◆ **Passage**:
-*-*-

Fiery Chicken Stir-fry
Place the meat in a marinade of soy sauce, soft brown sugar, sesame oil and ‘sambal oelek’ for at least 30 minutes. Cut carrots and squash into thin strips. Chop the spring onions at a sharp angle and the cabbage roughly. Drain the meat well and reserve the marinade until later. Heat the oil in a wok and stir-fry the meat on both sides for 1-2 minutes and put to one side. Stir-fry the carrots and peanuts for 2 minutes. Add squash, spring onions and spring cabbage and stir-fry for a further 2 minutes. Add meat and marinade and fry for 2 minutes. Season to taste with extra soy sauce and serve with rice or noodles.

-*-*-

◆ **Data shown**:
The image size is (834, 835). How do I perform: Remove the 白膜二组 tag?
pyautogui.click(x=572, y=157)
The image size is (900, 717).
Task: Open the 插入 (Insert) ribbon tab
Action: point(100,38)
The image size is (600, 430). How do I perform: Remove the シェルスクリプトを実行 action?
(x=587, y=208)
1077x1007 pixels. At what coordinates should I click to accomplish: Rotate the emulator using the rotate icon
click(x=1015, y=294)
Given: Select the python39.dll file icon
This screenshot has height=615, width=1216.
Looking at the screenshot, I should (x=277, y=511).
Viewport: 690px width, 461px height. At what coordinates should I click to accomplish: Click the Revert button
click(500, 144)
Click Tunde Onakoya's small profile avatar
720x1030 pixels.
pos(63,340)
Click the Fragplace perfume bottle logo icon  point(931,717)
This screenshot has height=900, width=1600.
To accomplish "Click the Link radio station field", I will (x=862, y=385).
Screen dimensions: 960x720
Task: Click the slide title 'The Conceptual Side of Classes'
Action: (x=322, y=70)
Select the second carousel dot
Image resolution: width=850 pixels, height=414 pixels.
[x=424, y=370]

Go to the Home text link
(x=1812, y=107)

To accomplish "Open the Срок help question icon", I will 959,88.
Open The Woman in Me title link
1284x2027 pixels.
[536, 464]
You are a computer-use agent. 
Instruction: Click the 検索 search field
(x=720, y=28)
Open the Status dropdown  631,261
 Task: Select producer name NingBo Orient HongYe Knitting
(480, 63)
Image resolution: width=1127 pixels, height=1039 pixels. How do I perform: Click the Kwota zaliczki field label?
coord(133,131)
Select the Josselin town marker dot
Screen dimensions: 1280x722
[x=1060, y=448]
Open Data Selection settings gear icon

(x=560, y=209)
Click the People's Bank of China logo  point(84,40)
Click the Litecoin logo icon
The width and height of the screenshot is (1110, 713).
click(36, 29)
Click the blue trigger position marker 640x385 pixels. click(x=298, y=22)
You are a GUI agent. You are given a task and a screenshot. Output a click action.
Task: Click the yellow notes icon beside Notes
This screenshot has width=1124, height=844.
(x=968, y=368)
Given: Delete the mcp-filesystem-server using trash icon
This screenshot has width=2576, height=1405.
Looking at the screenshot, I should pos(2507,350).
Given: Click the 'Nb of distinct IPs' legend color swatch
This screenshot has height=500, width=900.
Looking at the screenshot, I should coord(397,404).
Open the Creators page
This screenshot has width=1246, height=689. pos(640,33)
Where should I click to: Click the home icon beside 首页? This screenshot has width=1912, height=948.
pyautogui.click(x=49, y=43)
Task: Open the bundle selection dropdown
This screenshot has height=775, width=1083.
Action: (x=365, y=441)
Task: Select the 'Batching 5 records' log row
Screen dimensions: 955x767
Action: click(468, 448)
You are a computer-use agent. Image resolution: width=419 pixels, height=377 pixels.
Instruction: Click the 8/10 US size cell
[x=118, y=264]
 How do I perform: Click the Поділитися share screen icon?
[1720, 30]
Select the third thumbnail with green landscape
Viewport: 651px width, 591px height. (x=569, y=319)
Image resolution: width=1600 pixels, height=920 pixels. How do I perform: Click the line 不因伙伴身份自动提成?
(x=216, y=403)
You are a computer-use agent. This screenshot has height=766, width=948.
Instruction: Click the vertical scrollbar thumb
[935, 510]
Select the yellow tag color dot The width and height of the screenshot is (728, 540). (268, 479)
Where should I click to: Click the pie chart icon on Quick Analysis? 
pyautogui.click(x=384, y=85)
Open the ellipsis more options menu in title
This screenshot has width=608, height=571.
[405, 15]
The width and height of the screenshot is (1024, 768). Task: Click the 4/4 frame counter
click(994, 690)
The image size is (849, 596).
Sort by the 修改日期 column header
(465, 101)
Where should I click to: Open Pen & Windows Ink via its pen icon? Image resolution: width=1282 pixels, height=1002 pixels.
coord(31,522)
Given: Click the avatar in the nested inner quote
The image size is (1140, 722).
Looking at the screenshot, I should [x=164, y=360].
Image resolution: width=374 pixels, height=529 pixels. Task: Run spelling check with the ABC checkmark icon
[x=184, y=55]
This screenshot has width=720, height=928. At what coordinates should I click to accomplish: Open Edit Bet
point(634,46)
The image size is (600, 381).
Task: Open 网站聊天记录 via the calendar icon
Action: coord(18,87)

-*-*-

◆ **Objectives**:
1. Print the part of the stir-fry recipe that opens with the words containing "Fiery Chicken Stir-fry" and closes with "rice or noodles.".
2. List every ingredient the stir-fry recipe names for the marinade.

◆ **Task answers**:
1.
Fiery Chicken Stir-fry
Place the meat in a marinade of soy sauce, soft brown sugar, sesame oil and ‘sambal oelek’ for at least 30 minutes. Cut carrots and squash into thin strips. Chop the spring onions at a sharp angle and the cabbage roughly. Drain the meat well and reserve the marinade until later. Heat the oil in a wok and stir-fry the meat on both sides for 1-2 minutes and put to one side. Stir-fry the carrots and peanuts for 2 minutes. Add squash, spring onions and spring cabbage and stir-fry for a further 2 minutes. Add meat and marinade and fry for 2 minutes. Season to taste with extra soy sauce and serve with rice or noodles.

2. Soy sauce, soft brown sugar, sesame oil, and sambal oelek.